Place the stretch of lines from the very first one through the line containing "click(540, 443)" into a Markdown table with the columns Row and Line, skipping any blank lines. Leave the pictures out of the table.

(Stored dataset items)
'''
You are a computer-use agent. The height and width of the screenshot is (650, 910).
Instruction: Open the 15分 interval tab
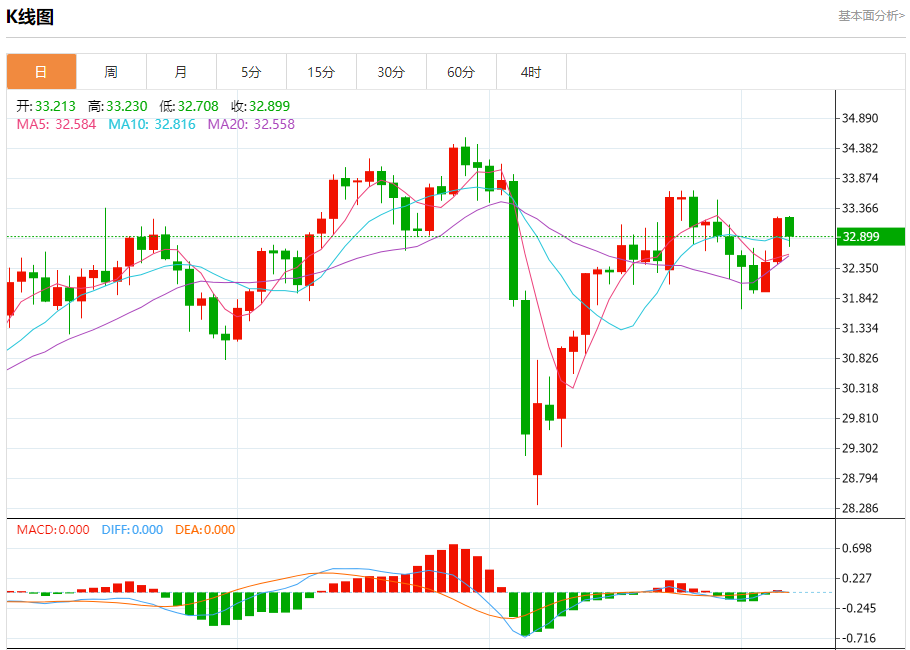(x=322, y=72)
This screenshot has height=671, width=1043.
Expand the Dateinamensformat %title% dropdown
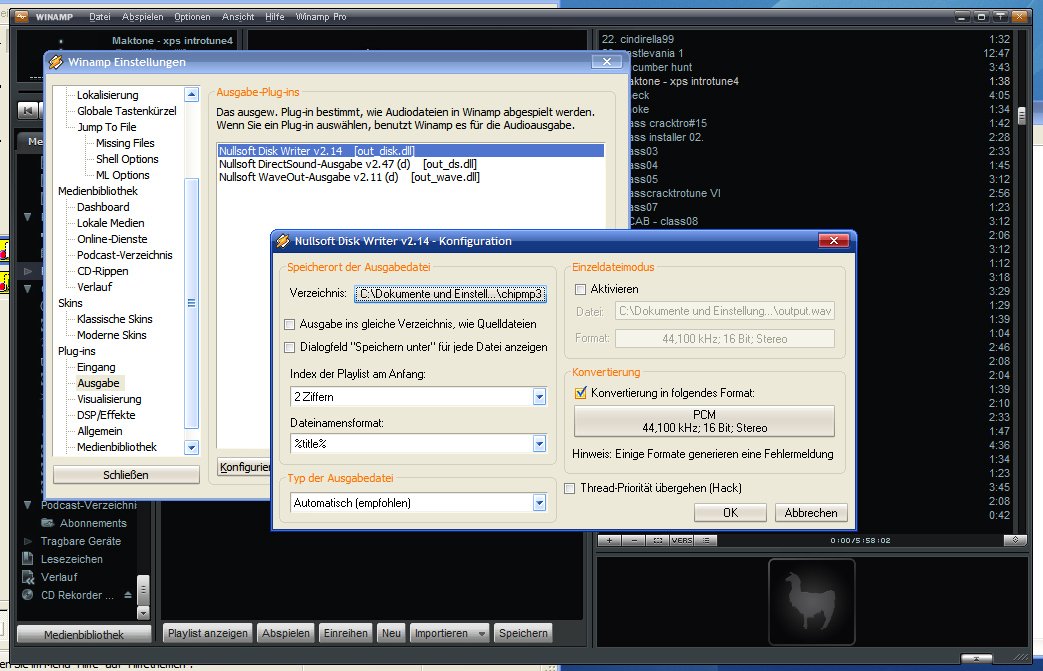click(540, 443)
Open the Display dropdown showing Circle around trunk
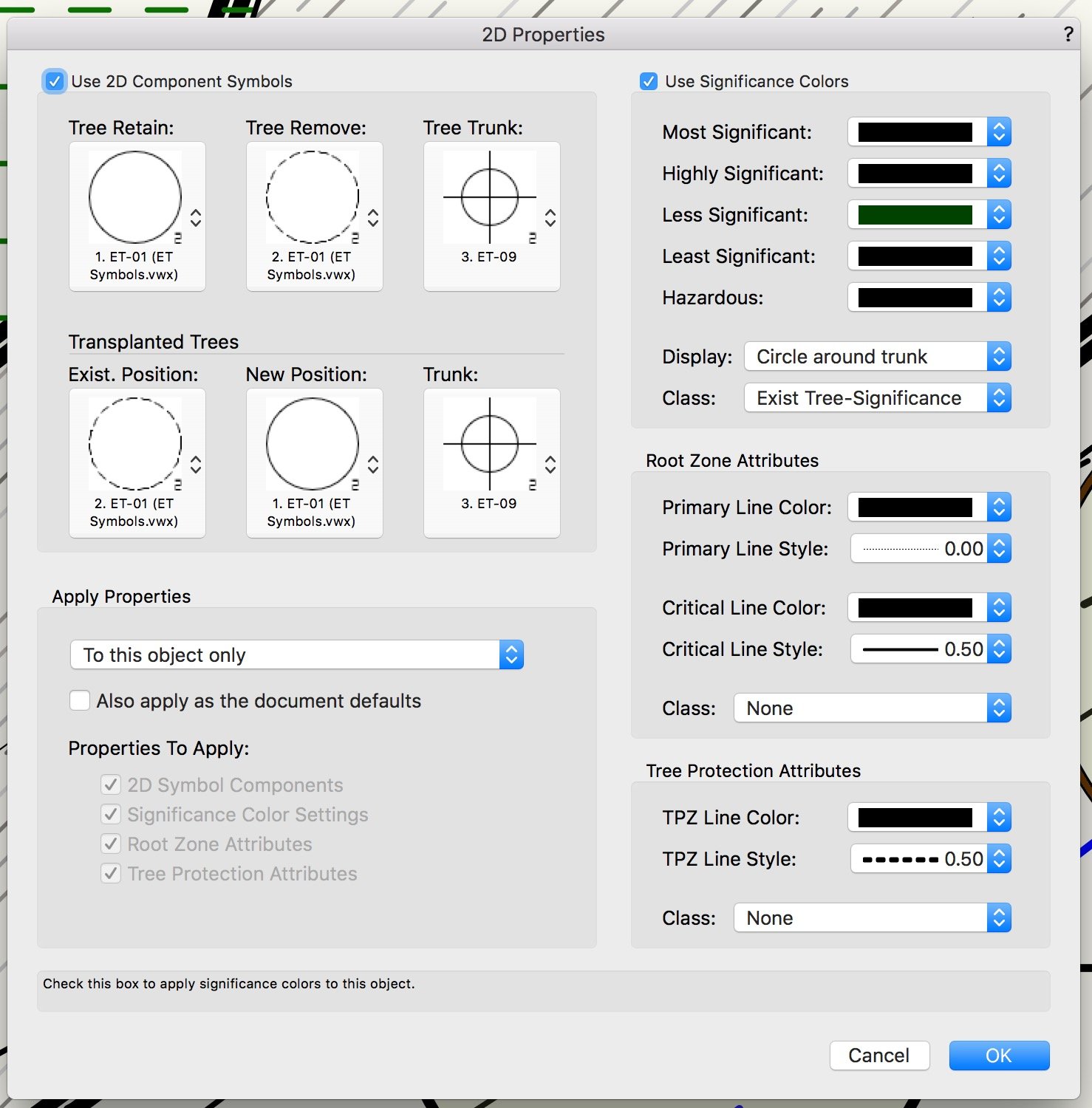This screenshot has width=1092, height=1108. click(x=876, y=356)
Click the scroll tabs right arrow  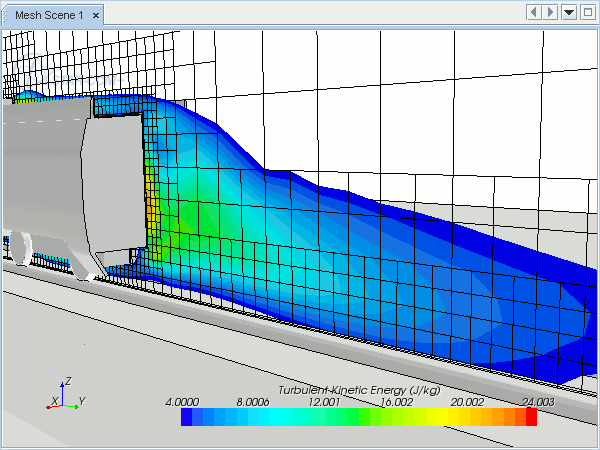550,12
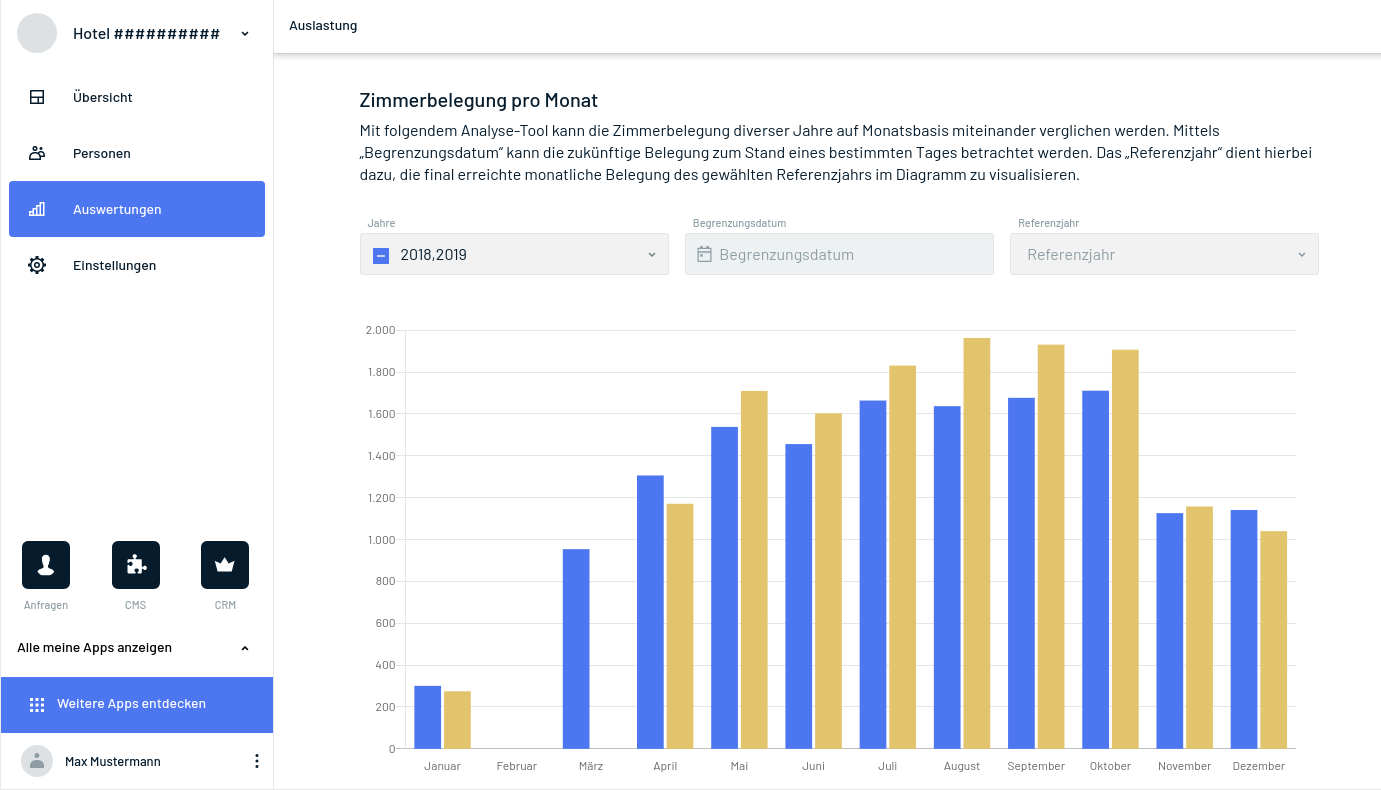Click the hotel avatar circle
The height and width of the screenshot is (790, 1381).
[x=37, y=34]
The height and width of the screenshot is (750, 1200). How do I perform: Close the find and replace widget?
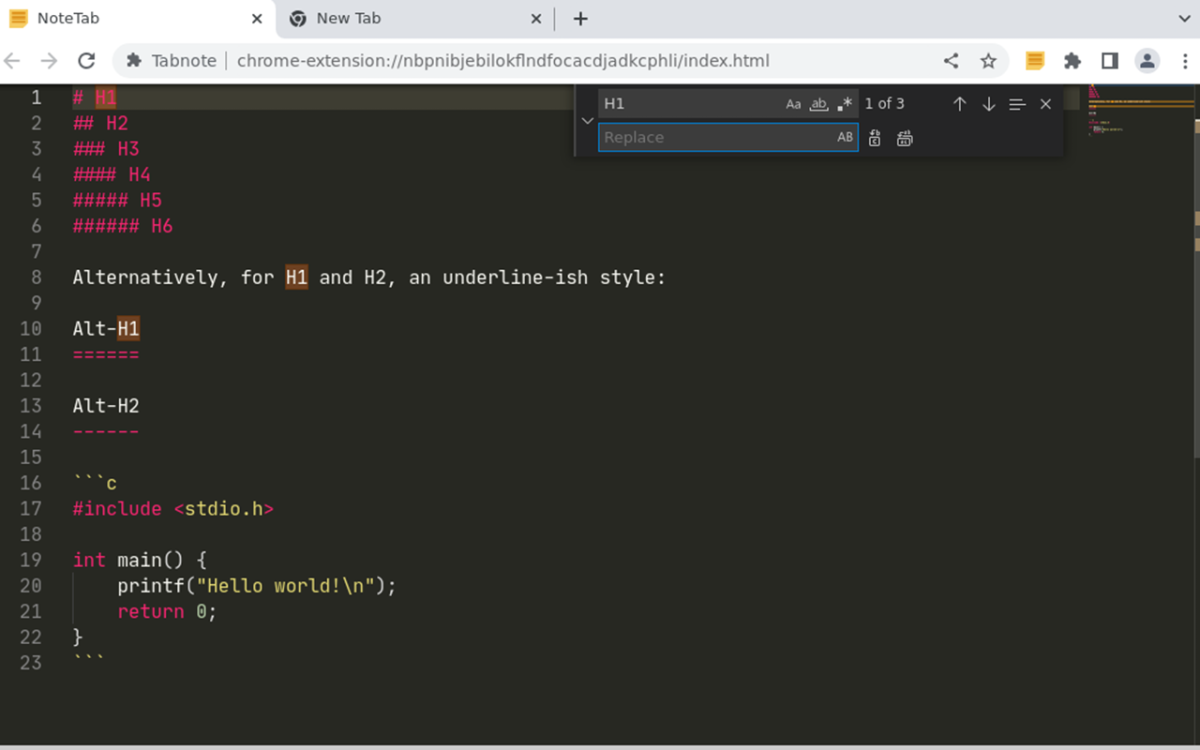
'''
Response for this exercise:
| Row | Line |
|---|---|
| 1 | You are a computer-use agent. The height and width of the screenshot is (650, 910). |
| 2 | Instruction: Open the 15分 interval tab |
| 3 | (x=322, y=72) |
| 4 | This screenshot has height=671, width=1043. |
| 5 | Expand the Dateinamensformat %title% dropdown |
| 6 | click(540, 443) |